Open Access News

News from the open access movement


Thursday, March 05, 2009

The importance of open data

Ian Davis, Why Open Data Is More Important than Open Source, Internet Alchemy, March 4, 2009.

Last week I delivered the keynote for the final day of code4lib 2009 [Providence, February 23-26, 2009]. ...

The title of my keynote was “If you love something… set it free“ ...

I hope to come back to various points raised in my presentation over time, but right now I want to focus on one area that has sparked a good deal of debate (such as here, here and here with much twittering too). Right in the middle of the presentation I offered three conjectures, the first of which was data outlasts code which lead me to then assert that therefore open data is more important than open source. This appears to be controversial. ...

My point was that code is tied to processes usually embodied in hardware whereas data is agnostic to the hardware it resides on. The audience at the conference understand this already: they are archivists and librarians and they deal with data formats like MARC which has had superb longevity. Many of them deal with records every day that are essentially the same as they were two or three decades ago. Those records have gone through multiple generations of code to parse and manipulate the data. ...

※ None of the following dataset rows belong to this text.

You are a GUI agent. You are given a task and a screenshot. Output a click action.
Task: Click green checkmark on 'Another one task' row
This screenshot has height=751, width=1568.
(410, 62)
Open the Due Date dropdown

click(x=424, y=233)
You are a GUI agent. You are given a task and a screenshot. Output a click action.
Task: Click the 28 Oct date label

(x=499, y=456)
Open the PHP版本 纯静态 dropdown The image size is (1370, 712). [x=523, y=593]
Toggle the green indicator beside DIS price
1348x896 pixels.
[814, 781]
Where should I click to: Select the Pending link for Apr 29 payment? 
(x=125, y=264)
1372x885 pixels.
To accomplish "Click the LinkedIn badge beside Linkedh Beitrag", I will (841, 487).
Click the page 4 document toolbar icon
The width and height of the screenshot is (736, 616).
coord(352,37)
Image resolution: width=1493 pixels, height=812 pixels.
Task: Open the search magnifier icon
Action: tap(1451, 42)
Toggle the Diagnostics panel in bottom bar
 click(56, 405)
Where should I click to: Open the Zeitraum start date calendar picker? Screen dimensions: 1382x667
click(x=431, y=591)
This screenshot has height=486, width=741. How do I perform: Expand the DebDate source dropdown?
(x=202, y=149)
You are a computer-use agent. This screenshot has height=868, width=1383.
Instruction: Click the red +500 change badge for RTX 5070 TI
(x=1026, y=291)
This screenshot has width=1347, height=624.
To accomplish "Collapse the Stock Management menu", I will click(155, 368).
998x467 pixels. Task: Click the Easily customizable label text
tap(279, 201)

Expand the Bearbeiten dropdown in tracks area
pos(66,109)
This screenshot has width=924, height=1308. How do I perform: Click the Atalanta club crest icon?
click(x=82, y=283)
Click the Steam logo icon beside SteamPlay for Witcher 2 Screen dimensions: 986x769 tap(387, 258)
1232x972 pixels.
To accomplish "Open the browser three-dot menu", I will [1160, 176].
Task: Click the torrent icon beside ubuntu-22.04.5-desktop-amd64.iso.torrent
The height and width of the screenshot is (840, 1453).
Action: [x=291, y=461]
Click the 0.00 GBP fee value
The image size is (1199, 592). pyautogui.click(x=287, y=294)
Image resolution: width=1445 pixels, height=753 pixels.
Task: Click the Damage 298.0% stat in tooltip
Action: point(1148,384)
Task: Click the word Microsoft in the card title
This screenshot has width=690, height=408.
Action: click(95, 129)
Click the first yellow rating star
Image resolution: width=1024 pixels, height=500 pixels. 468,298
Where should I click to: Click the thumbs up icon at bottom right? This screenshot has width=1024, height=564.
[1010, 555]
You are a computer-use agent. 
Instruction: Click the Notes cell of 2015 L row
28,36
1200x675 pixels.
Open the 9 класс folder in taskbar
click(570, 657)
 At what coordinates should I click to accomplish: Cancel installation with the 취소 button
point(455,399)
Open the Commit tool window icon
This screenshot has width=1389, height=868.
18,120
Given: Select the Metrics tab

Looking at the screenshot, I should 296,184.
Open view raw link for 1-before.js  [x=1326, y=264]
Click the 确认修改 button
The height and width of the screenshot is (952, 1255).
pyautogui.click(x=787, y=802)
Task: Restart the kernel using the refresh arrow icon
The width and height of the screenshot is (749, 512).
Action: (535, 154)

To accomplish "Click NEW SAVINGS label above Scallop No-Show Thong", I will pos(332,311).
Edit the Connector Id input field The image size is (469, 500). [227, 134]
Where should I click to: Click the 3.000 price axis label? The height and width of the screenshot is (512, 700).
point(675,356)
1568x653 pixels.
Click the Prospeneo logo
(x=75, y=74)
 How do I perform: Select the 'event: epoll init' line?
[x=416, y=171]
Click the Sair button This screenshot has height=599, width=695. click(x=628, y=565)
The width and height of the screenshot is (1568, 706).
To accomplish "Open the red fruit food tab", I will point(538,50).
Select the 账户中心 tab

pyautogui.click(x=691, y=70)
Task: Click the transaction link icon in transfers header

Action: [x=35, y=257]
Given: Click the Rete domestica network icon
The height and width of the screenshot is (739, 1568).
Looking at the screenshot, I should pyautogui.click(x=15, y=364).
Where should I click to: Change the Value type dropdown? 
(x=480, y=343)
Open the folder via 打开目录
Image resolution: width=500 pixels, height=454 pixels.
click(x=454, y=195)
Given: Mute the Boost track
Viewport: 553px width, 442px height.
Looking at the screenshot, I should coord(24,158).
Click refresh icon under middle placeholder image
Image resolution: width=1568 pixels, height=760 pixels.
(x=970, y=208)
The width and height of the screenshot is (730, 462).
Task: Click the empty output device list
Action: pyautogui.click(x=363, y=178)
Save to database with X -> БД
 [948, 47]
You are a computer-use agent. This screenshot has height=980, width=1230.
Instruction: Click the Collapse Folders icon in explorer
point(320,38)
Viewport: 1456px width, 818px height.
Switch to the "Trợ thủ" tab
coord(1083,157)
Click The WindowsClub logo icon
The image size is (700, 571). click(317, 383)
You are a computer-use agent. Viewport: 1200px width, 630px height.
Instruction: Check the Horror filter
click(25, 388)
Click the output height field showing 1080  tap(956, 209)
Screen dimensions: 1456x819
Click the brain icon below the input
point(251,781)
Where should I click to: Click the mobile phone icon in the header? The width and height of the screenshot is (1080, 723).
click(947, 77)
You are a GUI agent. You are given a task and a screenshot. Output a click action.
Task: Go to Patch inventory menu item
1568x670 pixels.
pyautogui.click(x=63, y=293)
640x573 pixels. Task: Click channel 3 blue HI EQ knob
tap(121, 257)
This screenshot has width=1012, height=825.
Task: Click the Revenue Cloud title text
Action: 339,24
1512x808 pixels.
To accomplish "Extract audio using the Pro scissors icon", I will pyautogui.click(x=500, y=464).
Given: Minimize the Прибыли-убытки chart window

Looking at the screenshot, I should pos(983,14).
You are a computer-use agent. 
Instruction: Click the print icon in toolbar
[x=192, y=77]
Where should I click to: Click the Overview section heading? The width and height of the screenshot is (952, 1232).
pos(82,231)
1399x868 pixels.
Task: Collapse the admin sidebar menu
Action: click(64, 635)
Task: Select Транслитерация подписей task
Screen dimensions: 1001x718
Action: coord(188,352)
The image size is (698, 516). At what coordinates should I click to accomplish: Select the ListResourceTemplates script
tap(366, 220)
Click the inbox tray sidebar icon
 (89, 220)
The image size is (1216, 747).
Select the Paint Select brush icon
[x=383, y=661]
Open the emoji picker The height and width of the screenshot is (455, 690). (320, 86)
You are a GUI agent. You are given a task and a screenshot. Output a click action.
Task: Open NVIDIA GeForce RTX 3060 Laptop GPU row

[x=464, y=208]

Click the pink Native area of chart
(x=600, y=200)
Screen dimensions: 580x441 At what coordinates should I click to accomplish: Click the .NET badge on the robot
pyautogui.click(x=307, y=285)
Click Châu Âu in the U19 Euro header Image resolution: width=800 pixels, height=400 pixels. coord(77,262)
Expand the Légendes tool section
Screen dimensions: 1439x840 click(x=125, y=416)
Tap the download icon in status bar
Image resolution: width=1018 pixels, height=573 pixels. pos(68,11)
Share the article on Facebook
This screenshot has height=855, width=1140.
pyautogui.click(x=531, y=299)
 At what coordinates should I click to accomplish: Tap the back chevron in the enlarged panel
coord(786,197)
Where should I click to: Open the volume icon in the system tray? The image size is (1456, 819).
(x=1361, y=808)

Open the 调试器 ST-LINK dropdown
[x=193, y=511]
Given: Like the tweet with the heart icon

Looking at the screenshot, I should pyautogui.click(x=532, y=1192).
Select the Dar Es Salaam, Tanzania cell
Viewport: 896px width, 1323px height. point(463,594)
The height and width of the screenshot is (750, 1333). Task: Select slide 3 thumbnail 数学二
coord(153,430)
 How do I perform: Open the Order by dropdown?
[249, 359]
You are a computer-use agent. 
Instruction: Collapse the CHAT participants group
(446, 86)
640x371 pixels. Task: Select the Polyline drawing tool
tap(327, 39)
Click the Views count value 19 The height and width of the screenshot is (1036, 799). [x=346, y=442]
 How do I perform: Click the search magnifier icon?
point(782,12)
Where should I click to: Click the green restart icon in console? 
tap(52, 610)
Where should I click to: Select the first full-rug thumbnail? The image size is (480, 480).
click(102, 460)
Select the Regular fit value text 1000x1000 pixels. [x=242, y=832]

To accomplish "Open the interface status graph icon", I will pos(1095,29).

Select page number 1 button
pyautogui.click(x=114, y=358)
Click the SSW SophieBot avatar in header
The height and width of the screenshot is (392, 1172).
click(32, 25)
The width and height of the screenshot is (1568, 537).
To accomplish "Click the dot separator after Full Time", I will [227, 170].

It’s true that you need code to access data, but critically it doesn’t have to be the same code from year to year, decade to decade, century to century. Any code capable of reading the data will do, even if it’s proprietary. You can also recreate the code whereas the effort involved in recreating the data could be prohibitively high. ...

Here’s the central asymmetry that leads me to conclude that open data is more important than open source: if you have data without code then you could write a program to extract information from the data, but if you have code without data then you have lost that information forever. ...

Of course we want open standards, open source and open data. But in one or two hundred years which will still be relevant? Patents and copyrights on formats expire, hardware platforms and even their paradigms shift and change. Data persists, open data endures.

The problem we have today is that the open data movement is in its infancy when compared to open source. We have so far to go, and there are many obstacles. One of the first steps to maturity is to give people the means to express how open their data is, how reusable it is. The Open Data Commons is an organisation explicitly set up to tackle the problem of open data licensing. If you are publishing data in any way you ought to check out their licences and see if any meet with your goals. If you licence your data openly then it will be copied and reused and will have an even greater chance of persisting over the long term. ...